_What this task involves_: Your response should consist of the records below, repeated exactly.

[Data listing Boundary: Start]

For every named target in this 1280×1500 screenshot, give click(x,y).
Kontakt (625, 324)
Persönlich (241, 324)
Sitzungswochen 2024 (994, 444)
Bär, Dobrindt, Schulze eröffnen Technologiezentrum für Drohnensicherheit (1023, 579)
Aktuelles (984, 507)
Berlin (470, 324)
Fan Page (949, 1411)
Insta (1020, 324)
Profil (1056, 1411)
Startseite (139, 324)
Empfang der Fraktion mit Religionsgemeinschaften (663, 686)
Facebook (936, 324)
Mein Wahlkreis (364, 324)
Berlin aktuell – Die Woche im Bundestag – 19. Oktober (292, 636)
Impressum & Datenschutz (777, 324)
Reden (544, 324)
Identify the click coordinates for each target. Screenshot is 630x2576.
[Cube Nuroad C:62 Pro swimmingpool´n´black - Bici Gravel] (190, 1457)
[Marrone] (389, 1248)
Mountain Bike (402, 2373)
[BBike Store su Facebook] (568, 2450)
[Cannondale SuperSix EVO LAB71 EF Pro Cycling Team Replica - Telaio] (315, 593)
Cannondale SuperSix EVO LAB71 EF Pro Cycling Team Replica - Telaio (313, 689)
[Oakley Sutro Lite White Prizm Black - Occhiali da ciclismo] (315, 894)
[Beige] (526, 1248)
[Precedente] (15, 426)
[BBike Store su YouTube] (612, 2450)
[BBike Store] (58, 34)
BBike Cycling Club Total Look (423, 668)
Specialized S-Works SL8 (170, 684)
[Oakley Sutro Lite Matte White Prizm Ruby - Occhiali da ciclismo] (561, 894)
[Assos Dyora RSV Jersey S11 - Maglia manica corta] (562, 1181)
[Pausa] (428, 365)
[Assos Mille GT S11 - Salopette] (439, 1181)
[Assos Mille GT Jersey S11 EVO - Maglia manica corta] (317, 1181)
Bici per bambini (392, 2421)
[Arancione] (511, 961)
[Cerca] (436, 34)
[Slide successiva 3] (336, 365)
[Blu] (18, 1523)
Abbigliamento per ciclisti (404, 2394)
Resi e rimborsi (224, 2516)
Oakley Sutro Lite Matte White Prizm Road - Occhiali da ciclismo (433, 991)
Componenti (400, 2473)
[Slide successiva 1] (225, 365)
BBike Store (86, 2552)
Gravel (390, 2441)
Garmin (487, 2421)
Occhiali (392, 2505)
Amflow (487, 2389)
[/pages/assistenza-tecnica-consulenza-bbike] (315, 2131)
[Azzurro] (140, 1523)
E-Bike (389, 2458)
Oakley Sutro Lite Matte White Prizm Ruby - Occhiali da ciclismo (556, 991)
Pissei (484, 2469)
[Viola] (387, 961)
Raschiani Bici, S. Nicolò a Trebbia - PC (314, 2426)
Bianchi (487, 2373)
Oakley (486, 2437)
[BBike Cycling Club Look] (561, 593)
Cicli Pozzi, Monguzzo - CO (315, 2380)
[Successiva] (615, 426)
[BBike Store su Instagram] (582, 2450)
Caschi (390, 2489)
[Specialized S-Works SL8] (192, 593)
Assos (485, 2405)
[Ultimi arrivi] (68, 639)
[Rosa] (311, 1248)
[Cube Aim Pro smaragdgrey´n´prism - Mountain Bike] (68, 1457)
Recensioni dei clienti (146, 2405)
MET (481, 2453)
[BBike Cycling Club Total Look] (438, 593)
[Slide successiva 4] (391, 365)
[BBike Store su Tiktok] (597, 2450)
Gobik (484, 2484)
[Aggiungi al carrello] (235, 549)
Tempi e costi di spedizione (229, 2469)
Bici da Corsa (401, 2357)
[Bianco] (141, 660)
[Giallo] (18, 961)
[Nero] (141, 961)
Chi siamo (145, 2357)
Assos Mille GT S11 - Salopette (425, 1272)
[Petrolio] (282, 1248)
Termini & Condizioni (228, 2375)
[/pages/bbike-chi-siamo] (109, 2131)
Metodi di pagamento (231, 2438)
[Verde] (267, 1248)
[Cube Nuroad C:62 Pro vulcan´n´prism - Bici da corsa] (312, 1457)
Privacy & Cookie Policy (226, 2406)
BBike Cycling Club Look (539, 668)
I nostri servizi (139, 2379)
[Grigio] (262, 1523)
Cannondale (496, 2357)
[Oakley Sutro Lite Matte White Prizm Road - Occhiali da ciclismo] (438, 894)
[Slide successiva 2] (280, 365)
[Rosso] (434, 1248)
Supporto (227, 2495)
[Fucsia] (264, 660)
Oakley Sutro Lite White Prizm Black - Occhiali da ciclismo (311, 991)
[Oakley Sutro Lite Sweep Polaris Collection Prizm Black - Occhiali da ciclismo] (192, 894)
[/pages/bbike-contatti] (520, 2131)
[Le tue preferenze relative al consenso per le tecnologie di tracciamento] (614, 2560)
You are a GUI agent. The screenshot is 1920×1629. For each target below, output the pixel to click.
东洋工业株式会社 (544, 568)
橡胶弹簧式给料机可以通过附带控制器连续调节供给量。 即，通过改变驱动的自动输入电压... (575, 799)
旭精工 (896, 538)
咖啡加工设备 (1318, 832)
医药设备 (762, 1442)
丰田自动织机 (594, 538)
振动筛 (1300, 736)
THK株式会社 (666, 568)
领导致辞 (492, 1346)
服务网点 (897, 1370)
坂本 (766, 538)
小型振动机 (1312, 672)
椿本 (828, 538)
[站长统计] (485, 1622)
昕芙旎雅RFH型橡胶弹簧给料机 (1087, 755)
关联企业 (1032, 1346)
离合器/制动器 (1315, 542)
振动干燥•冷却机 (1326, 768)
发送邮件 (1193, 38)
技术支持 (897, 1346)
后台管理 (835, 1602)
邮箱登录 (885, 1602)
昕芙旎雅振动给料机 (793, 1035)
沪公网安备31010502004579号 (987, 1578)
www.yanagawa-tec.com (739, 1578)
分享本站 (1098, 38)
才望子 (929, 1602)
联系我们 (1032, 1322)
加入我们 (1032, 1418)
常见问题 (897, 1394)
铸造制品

[Data listing Boundary: End]

_Task response_:
For every named target in this 1280×1500 screenshot, give click(x,y).
Kontakt (625, 324)
Persönlich (241, 324)
Sitzungswochen 2024 (994, 444)
Bär, Dobrindt, Schulze eröffnen Technologiezentrum für Drohnensicherheit (1023, 579)
Aktuelles (984, 507)
Berlin (470, 324)
Fan Page (949, 1411)
Insta (1020, 324)
Profil (1056, 1411)
Startseite (139, 324)
Empfang der Fraktion mit Religionsgemeinschaften (663, 686)
Facebook (936, 324)
Mein Wahlkreis (364, 324)
Berlin aktuell – Die Woche im Bundestag – 19. Oktober (292, 636)
Impressum & Datenschutz (777, 324)
Reden (544, 324)
Identify the click coordinates for each target. Screenshot is 630x2576.
[Cube Nuroad C:62 Pro swimmingpool´n´black - Bici Gravel] (190, 1457)
[Marrone] (389, 1248)
Mountain Bike (402, 2373)
[BBike Store su Facebook] (568, 2450)
[Cannondale SuperSix EVO LAB71 EF Pro Cycling Team Replica - Telaio] (315, 593)
Cannondale SuperSix EVO LAB71 EF Pro Cycling Team Replica - Telaio (313, 689)
[Oakley Sutro Lite White Prizm Black - Occhiali da ciclismo] (315, 894)
[Beige] (526, 1248)
[Precedente] (15, 426)
[BBike Store su YouTube] (612, 2450)
[BBike Store] (58, 34)
BBike Cycling Club Total Look (423, 668)
Specialized S-Works SL8 (170, 684)
[Oakley Sutro Lite Matte White Prizm Ruby - Occhiali da ciclismo] (561, 894)
[Assos Dyora RSV Jersey S11 - Maglia manica corta] (562, 1181)
[Pausa] (428, 365)
[Assos Mille GT S11 - Salopette] (439, 1181)
[Assos Mille GT Jersey S11 EVO - Maglia manica corta] (317, 1181)
Bici per bambini (392, 2421)
[Arancione] (511, 961)
[Cerca] (436, 34)
[Slide successiva 3] (336, 365)
[Blu] (18, 1523)
Abbigliamento per ciclisti (404, 2394)
Resi e rimborsi (224, 2516)
Oakley Sutro Lite Matte White Prizm Road - Occhiali da ciclismo (433, 991)
Componenti (400, 2473)
[Slide successiva 1] (225, 365)
BBike Store (86, 2552)
Gravel (390, 2441)
Garmin (487, 2421)
Occhiali (392, 2505)
Amflow (487, 2389)
[/pages/assistenza-tecnica-consulenza-bbike] (315, 2131)
[Azzurro] (140, 1523)
E-Bike (389, 2458)
Oakley Sutro Lite Matte White Prizm Ruby - Occhiali da ciclismo (556, 991)
Pissei (484, 2469)
[Viola] (387, 961)
Raschiani Bici, S. Nicolò a Trebbia - PC (314, 2426)
Bianchi (487, 2373)
Oakley (486, 2437)
[BBike Cycling Club Look] (561, 593)
Cicli Pozzi, Monguzzo - CO (315, 2380)
[Successiva] (615, 426)
[BBike Store su Instagram] (582, 2450)
Caschi (390, 2489)
[Specialized S-Works SL8] (192, 593)
Assos (485, 2405)
[Ultimi arrivi] (68, 639)
[Rosa] (311, 1248)
[Cube Aim Pro smaragdgrey´n´prism - Mountain Bike] (68, 1457)
Recensioni dei clienti (146, 2405)
MET (481, 2453)
[BBike Cycling Club Total Look] (438, 593)
[Slide successiva 4] (391, 365)
[BBike Store su Tiktok] (597, 2450)
Gobik (484, 2484)
[Aggiungi al carrello] (235, 549)
Tempi e costi di spedizione (229, 2469)
Bici da Corsa (401, 2357)
[Bianco] (141, 660)
[Giallo] (18, 961)
[Nero] (141, 961)
Chi siamo (145, 2357)
Assos Mille GT S11 - Salopette (425, 1272)
[Petrolio] (282, 1248)
Termini & Condizioni (228, 2375)
[/pages/bbike-chi-siamo] (109, 2131)
Metodi di pagamento (231, 2438)
[Verde] (267, 1248)
[Cube Nuroad C:62 Pro vulcan´n´prism - Bici da corsa] (312, 1457)
Privacy & Cookie Policy (226, 2406)
BBike Cycling Club Look (539, 668)
I nostri servizi (139, 2379)
[Grigio] (262, 1523)
Cannondale (496, 2357)
[Oakley Sutro Lite Matte White Prizm Road - Occhiali da ciclismo] (438, 894)
[Slide successiva 2] (280, 365)
[Rosso] (434, 1248)
Supporto (227, 2495)
[Fucsia] (264, 660)
Oakley Sutro Lite White Prizm Black - Occhiali da ciclismo (311, 991)
[Oakley Sutro Lite Sweep Polaris Collection Prizm Black - Occhiali da ciclismo] (192, 894)
[/pages/bbike-contatti] (520, 2131)
[Le tue preferenze relative al consenso per le tecnologie di tracciamento] (614, 2560)
You are a GUI agent. The screenshot is 1920×1629. For each target below, output the pixel to click.
东洋工业株式会社 (544, 568)
橡胶弹簧式给料机可以通过附带控制器连续调节供给量。 即，通过改变驱动的自动输入电压... (575, 799)
旭精工 (896, 538)
咖啡加工设备 (1318, 832)
医药设备 (762, 1442)
丰田自动织机 (594, 538)
振动筛 (1300, 736)
THK株式会社 (666, 568)
领导致辞 (492, 1346)
服务网点 (897, 1370)
坂本 (766, 538)
小型振动机 (1312, 672)
椿本 (828, 538)
[站长统计] (485, 1622)
昕芙旎雅RFH型橡胶弹簧给料机 (1087, 755)
关联企业 (1032, 1346)
离合器/制动器 (1315, 542)
振动干燥•冷却机 (1326, 768)
发送邮件 (1193, 38)
技术支持 (897, 1346)
后台管理 (835, 1602)
邮箱登录 (885, 1602)
昕芙旎雅振动给料机 (793, 1035)
沪公网安备31010502004579号 (987, 1578)
www.yanagawa-tec.com (739, 1578)
分享本站 (1098, 38)
才望子 (929, 1602)
联系我们 (1032, 1322)
加入我们 (1032, 1418)
常见问题 (897, 1394)
铸造制品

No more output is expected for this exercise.